Work request:
Of the entries that follow, how many lines hold the string "table"? Write the number and nothing more.

Data:
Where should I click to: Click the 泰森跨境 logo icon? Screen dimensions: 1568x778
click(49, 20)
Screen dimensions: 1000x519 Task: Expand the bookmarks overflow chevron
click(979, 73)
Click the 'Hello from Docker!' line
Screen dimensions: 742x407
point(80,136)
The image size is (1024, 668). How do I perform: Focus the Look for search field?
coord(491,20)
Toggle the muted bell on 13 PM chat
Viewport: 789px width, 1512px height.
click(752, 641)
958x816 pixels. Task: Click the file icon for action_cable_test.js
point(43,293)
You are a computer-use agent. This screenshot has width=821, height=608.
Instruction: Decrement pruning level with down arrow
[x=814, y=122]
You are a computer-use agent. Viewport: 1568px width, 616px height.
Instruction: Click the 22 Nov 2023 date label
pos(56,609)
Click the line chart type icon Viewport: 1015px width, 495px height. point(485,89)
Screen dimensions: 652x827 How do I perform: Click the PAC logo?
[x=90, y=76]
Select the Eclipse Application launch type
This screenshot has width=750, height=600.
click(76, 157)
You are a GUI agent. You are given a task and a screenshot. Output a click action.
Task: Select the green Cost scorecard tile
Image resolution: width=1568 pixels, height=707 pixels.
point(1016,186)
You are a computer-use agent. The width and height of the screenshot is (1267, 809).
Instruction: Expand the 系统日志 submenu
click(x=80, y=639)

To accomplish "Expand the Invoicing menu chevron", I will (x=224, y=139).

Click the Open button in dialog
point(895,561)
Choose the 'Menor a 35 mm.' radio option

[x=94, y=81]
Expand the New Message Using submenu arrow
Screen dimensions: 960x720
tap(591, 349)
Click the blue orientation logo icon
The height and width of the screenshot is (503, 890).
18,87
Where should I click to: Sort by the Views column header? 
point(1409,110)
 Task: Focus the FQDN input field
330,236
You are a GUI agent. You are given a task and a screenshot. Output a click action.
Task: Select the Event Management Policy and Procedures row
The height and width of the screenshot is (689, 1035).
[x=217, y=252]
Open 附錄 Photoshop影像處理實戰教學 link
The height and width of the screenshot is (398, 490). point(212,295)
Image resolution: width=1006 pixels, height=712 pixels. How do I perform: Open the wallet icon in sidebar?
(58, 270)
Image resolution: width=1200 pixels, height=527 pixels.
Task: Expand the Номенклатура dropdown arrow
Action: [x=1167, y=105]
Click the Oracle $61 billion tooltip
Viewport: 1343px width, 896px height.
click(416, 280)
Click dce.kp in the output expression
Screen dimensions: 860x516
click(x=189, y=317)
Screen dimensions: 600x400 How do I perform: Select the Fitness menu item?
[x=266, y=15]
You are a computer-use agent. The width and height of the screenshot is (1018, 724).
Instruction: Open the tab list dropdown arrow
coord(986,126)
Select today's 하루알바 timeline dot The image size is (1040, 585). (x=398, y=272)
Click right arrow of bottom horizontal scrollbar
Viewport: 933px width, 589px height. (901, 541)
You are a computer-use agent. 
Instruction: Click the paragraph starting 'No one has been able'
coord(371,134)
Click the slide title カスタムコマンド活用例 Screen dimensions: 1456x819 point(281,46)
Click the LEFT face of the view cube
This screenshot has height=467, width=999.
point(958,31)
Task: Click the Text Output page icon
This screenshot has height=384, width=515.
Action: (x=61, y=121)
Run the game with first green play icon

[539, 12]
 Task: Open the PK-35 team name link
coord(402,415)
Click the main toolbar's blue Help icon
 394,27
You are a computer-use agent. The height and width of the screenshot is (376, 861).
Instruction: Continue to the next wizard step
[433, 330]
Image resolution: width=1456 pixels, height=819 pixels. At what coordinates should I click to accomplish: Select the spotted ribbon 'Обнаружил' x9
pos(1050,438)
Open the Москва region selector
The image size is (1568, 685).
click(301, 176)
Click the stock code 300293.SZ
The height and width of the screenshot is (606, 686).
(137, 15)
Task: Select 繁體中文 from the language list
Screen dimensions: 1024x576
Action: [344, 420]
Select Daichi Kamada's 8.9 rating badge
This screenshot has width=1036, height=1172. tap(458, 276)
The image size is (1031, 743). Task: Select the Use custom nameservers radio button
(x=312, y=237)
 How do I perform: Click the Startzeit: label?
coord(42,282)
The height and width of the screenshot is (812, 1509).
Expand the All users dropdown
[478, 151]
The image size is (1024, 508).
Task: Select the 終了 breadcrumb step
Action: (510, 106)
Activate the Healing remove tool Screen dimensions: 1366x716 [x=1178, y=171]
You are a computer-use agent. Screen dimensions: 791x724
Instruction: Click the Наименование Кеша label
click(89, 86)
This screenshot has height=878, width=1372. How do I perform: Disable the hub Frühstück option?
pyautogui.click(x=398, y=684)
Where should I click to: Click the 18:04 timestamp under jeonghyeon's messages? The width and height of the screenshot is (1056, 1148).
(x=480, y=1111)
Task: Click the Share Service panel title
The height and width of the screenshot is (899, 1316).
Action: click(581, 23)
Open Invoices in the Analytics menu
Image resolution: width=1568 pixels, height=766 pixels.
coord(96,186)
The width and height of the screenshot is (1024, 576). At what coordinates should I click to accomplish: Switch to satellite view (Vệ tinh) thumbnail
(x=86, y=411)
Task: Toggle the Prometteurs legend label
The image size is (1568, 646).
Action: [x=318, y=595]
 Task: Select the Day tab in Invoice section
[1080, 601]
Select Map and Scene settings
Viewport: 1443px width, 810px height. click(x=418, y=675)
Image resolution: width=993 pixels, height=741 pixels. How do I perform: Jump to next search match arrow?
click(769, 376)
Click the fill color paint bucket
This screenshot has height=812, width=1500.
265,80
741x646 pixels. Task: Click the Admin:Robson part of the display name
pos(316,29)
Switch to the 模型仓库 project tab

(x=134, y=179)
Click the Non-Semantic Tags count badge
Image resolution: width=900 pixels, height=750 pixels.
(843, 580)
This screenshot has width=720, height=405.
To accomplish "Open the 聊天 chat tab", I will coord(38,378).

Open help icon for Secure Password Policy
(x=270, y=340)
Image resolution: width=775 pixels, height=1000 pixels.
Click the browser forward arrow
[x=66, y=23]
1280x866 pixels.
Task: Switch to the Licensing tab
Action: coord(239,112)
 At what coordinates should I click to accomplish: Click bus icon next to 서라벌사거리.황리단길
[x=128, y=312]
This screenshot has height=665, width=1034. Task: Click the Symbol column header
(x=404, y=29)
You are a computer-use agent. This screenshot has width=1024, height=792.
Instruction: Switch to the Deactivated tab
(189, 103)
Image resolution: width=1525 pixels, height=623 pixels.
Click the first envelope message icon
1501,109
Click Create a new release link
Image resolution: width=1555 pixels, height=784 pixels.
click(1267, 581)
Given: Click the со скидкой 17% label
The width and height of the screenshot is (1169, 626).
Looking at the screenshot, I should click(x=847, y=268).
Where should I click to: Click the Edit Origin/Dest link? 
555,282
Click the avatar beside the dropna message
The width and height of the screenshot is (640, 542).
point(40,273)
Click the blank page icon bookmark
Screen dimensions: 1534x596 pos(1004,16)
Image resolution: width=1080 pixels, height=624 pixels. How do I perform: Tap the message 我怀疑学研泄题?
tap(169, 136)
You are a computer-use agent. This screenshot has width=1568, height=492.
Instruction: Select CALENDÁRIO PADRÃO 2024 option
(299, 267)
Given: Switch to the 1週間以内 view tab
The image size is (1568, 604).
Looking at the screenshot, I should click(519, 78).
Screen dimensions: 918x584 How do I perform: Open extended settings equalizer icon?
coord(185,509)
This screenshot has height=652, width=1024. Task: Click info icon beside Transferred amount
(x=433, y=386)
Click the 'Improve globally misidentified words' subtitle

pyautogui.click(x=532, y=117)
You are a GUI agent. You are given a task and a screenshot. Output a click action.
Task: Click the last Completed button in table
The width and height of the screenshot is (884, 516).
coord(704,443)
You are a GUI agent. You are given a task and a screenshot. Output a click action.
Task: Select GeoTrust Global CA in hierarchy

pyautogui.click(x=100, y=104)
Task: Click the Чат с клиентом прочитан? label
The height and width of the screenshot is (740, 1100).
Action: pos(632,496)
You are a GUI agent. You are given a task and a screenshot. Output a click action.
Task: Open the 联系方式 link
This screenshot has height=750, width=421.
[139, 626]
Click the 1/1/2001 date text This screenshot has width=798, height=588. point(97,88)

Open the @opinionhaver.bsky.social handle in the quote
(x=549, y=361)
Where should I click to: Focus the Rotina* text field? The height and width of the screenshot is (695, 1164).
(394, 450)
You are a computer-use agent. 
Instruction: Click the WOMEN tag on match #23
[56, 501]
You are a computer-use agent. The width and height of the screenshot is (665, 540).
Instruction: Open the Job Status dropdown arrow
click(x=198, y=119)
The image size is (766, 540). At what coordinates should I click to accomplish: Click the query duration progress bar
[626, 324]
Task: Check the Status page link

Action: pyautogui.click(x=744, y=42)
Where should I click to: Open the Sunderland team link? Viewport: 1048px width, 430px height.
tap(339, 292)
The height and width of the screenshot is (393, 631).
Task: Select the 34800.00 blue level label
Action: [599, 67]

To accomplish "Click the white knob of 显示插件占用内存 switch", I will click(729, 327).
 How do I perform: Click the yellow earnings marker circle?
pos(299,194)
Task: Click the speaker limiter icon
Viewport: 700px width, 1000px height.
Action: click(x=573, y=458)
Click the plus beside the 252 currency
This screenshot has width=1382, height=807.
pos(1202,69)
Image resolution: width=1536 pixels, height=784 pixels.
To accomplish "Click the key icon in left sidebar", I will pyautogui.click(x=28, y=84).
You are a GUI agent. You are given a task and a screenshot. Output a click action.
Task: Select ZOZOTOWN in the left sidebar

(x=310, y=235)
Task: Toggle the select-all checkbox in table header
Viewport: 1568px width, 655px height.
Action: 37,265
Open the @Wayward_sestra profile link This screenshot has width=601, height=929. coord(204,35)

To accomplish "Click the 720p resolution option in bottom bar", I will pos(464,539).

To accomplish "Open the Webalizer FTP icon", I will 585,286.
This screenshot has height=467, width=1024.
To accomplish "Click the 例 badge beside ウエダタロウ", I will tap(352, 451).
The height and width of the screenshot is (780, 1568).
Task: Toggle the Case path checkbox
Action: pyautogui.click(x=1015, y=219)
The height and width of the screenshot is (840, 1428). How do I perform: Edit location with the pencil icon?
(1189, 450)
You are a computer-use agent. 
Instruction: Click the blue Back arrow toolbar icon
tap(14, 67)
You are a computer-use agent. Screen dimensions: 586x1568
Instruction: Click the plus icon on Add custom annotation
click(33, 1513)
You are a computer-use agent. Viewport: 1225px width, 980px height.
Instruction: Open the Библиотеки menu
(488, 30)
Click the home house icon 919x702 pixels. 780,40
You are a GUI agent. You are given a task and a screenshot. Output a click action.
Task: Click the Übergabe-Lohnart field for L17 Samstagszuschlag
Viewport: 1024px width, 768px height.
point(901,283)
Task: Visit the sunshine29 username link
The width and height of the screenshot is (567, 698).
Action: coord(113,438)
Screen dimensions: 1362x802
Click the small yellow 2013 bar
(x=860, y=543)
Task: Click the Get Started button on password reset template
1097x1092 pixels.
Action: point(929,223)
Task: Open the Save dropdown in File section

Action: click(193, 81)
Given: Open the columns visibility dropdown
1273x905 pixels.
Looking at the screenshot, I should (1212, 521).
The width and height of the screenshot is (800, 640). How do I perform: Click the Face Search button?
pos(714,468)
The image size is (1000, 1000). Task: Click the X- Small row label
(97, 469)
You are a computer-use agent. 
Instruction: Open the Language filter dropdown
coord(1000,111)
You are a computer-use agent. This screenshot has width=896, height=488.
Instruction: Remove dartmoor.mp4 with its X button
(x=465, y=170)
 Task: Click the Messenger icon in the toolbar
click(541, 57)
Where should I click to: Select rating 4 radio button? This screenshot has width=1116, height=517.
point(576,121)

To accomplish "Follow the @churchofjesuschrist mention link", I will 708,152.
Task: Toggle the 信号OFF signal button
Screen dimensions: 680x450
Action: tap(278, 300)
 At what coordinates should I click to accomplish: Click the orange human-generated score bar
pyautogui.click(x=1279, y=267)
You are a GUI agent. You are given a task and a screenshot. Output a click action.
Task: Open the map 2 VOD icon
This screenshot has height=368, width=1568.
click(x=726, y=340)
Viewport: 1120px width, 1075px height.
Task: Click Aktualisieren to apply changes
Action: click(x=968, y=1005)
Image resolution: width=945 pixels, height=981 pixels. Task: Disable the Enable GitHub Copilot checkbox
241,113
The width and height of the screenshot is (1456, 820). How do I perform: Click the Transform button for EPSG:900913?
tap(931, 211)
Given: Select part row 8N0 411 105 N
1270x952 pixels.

Response to the exercise:
2